7th Aug 2018 08:46
LONDON (Alliance News) - Intertek Group PLC said Tuesday that it remains well positioned to deliver good organic revenue growth, moderate margin progression at constant currency and strong cash conversion for the full year after reporting a modest increase in interim profit.
The testing, inspection and certification services provider also said it will lift its interim dividend by 35.7% to 31.9 pence per share, from 23.5p paid a year ago, in line with its new dividend policy.
The UK listed company recorded pretax profit of GBP196.6 million for the six months to June 30, up from GBP190.6 million in the year ago period, on a revenue of GBP1.35 billion and GBP1.37 billion, respectively.
The rise in profit was attributed to higher operating margins, which stood at 16.8% versus 16.3%, resulting from positive operating leverage, margin accretive divisional mix, portfolio review and margin accretive acquisitions.

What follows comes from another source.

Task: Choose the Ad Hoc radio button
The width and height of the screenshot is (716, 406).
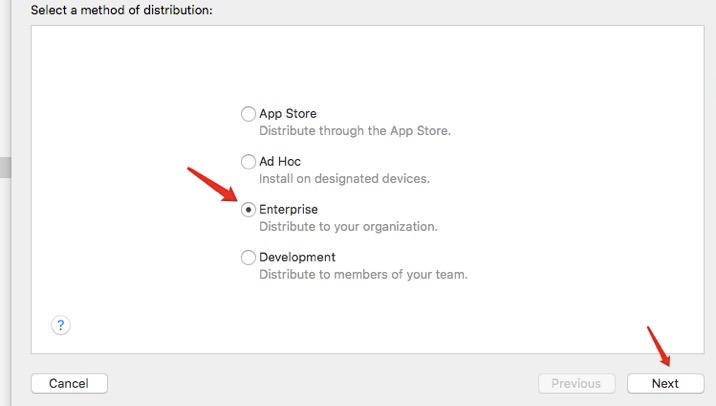Action: coord(248,161)
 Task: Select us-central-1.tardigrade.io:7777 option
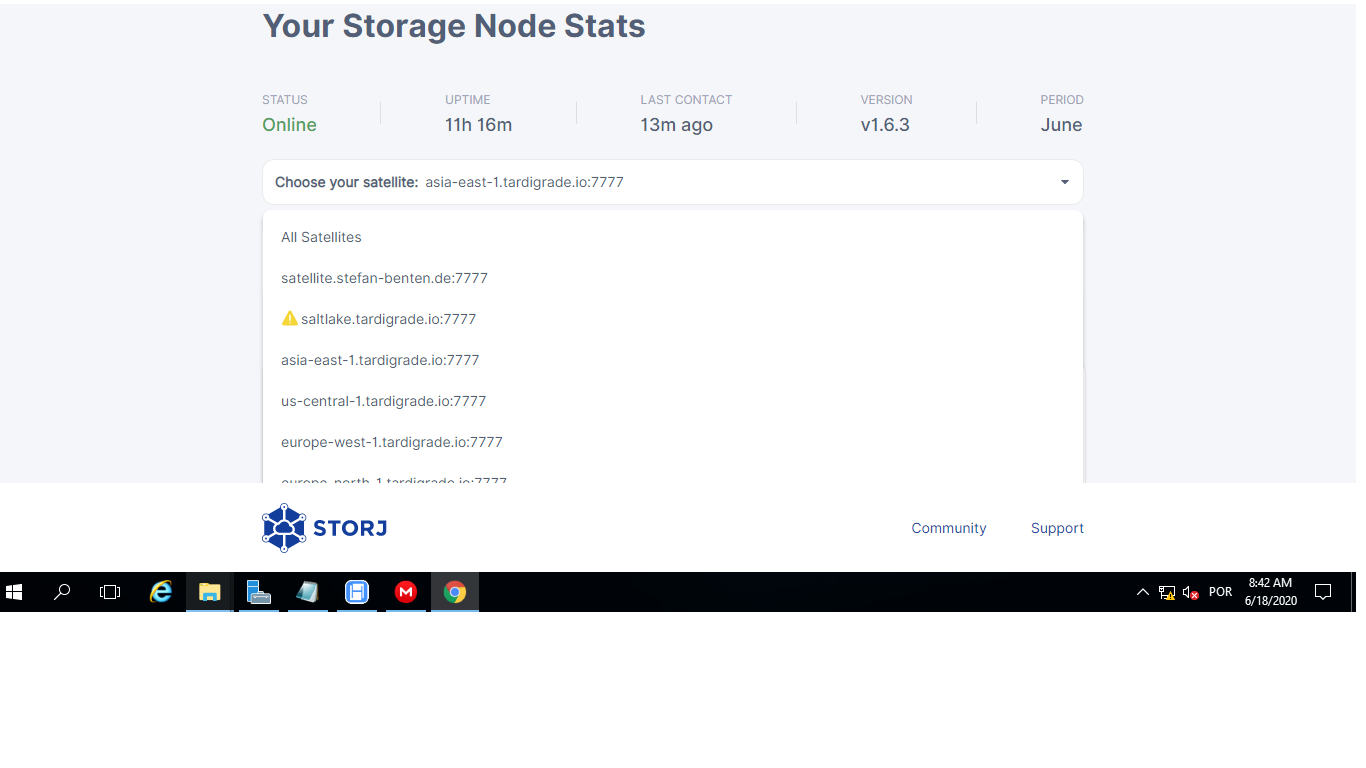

The slide in first half revenue was due to appreciation of sterling against most of the company's trading currencies.
Intertek earlier in August inked an agreement with private equity Riverside Co to acquire US-based food-industry support firm Alchemy Investment Holdings Inc for USD480 million cash. Austin, Texas-based Alchemy provides software solutions for employee communications, coaching & reinforcement, training and operational performance.
Shares in Intertek were trading 7.2% lower at 5,446.00p each on Tuesday morning.